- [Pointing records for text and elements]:
☆ ☆ ☆ ☆ ☆ ☆ ☆

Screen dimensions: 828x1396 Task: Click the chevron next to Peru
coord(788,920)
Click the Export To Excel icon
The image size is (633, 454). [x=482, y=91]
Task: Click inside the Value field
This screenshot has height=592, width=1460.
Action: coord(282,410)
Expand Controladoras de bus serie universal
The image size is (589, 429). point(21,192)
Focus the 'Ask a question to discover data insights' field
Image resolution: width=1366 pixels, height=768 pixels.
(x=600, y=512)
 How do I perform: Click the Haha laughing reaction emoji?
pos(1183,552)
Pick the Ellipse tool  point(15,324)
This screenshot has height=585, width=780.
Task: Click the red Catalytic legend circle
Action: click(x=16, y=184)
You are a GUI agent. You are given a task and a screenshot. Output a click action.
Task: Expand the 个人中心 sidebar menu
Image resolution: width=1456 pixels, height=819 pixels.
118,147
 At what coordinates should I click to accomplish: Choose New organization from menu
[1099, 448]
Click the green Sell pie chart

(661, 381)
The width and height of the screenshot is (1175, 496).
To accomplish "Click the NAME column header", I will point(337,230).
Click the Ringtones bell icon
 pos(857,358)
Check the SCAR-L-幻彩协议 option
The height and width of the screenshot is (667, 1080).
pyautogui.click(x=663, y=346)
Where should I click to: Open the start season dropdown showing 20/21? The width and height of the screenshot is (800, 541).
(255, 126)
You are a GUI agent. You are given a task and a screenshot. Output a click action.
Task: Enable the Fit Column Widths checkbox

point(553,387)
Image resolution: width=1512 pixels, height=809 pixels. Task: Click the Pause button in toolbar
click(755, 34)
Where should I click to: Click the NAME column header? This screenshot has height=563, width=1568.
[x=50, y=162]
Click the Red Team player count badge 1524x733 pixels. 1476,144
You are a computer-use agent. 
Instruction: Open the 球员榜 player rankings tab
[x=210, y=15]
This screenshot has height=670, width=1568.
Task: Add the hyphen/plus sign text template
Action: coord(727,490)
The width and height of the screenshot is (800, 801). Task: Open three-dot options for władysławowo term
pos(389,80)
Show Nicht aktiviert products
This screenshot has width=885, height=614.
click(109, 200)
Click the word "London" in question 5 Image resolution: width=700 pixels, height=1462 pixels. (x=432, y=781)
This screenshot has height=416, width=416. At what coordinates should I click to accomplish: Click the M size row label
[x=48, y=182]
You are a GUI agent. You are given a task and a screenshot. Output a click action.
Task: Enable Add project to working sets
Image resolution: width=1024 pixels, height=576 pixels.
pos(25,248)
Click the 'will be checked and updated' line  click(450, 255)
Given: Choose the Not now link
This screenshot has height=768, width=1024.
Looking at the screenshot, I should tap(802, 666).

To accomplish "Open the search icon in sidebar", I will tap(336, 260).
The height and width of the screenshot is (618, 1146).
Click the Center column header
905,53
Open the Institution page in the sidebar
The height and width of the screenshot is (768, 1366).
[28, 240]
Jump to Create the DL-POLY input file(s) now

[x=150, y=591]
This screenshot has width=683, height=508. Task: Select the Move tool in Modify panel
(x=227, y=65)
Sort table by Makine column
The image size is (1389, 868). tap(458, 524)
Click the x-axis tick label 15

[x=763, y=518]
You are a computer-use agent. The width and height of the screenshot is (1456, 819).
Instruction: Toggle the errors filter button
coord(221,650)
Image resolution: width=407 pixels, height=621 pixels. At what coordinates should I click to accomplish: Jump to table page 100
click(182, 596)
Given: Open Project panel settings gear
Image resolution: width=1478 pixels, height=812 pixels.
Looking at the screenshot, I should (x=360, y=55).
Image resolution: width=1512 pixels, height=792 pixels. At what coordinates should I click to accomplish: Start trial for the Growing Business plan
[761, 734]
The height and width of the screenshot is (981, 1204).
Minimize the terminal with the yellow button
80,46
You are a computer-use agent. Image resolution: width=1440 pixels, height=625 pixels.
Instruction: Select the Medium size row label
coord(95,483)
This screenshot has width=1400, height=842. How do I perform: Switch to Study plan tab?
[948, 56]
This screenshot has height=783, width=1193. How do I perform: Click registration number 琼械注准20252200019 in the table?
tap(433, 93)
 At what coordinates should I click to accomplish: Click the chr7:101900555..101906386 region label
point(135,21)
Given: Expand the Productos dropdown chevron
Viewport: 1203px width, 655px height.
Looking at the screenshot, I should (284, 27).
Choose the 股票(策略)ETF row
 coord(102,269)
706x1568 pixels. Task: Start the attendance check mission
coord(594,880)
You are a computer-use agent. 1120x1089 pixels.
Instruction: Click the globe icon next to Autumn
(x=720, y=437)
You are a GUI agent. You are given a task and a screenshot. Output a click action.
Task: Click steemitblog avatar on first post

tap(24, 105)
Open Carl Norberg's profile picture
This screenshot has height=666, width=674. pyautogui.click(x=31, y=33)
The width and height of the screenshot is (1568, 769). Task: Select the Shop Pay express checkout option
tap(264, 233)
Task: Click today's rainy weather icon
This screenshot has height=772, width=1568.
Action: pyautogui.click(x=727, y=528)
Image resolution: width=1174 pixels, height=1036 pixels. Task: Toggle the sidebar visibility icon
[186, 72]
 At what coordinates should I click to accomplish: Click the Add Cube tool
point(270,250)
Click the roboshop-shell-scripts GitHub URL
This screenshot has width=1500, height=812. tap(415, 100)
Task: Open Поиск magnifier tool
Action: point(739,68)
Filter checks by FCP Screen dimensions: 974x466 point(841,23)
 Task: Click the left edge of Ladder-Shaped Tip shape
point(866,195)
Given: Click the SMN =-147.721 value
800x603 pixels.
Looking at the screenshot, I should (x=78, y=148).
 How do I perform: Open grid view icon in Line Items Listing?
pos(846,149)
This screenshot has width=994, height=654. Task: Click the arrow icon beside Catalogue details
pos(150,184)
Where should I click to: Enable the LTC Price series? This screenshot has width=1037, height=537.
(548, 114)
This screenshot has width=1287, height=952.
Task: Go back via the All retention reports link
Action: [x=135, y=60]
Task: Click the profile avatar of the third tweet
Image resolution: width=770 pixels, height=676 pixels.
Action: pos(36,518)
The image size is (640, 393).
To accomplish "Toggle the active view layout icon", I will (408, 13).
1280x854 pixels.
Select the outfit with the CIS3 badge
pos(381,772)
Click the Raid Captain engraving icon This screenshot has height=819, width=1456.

☆ ☆ ☆ ☆ ☆ ☆ ☆

Please locate every line in the items above that contains the word "table", and copy each of those lines.

- [Solution below]:
Sort table by Makine column
Image resolution: width=407 pixels, height=621 pixels. At what coordinates should I click to accomplish: Jump to table page 100
This screenshot has height=783, width=1193. How do I perform: Click registration number 琼械注准20252200019 in the table?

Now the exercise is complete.